WHAT IS NEEDED
Write out the records that follow with every word intact.

Stored records
──────

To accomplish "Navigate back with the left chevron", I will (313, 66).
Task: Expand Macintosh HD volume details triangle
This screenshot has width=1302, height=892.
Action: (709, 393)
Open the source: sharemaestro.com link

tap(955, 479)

──────

OUTPUT FOR THIS EXERCISE
To accomplish "Navigate back with the left chevron", I will (313, 66).
Task: Expand Macintosh HD volume details triangle
This screenshot has width=1302, height=892.
Action: (709, 393)
Open the source: sharemaestro.com link

tap(955, 479)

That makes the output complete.